Demain dans une demi-heure
Né de la dernière pluie
Dans un dialogue texte-image réussi, l’illustratrice Claire Gaudriot et l’écrivain Thomas Scotto livrent une réflexion profonde sur la naissance en adoptant le point de vue d’un grand oublié des récits jeunesse, le fœtus. Un voyage en eaux troubles édité par la maison bruxelloise À pas de loups.
Depuis 2020, novembre est devenu synonyme de littérature singulière, plurielle et complexe. Sous le slogan « Lisez-vous le belge ? », une myriade d’institutions se relayent pour mettre à l’honneur nos auteur·ices et nos maisons d’édition. Le but n’est bien sûr pas de se regarder le nombril, mais de mesurer la chance que nous avons d’habiter un territoire aussi diversifié.
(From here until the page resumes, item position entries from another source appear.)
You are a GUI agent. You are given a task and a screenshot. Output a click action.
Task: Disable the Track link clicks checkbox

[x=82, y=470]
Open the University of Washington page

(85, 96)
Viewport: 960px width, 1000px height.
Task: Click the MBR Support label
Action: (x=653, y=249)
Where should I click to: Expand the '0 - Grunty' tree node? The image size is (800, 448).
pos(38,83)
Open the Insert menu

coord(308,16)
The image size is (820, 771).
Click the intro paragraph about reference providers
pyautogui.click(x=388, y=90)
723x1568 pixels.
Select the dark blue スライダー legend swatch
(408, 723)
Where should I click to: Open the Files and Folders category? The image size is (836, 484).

Après tout, notre capitale est la deuxième ville la plus cosmopolite au monde après Dubaï.
C’est justement à Bruxelles qu’ont été fondées, en 2013, les éditions À pas de loups. Menée avec énergie par Laurence Nobécourt, elle-même Française, cette maison spécialisée dans la littérature jeunesse nous offre pour l’hiver un album écrit par Thomas Scotto et illustré par Claire Gaudriot. J’ose avancer qu’on y retrouve ce qui fait le succès d’une certaine édition jeunesse, belge et indépendante : un objet-livre soigné, imprimé de manière responsable et une histoire originale à l’écriture exigeante.
Un royaume dans une flaque
Au commencement, pas de ciel, pas de terre, mais de l’eau. « Partout. Vraiment partout. » Et dans de cette éclaboussure bleue, qui ouvre le livre et figure l’élément aquatique, un enfant qui « s’imagine déjà être le centre de toutes les Mers du monde ». Son nom est Livio, mais vous devriez déjà le savoir, parce que tout le monde parle de lui, non ?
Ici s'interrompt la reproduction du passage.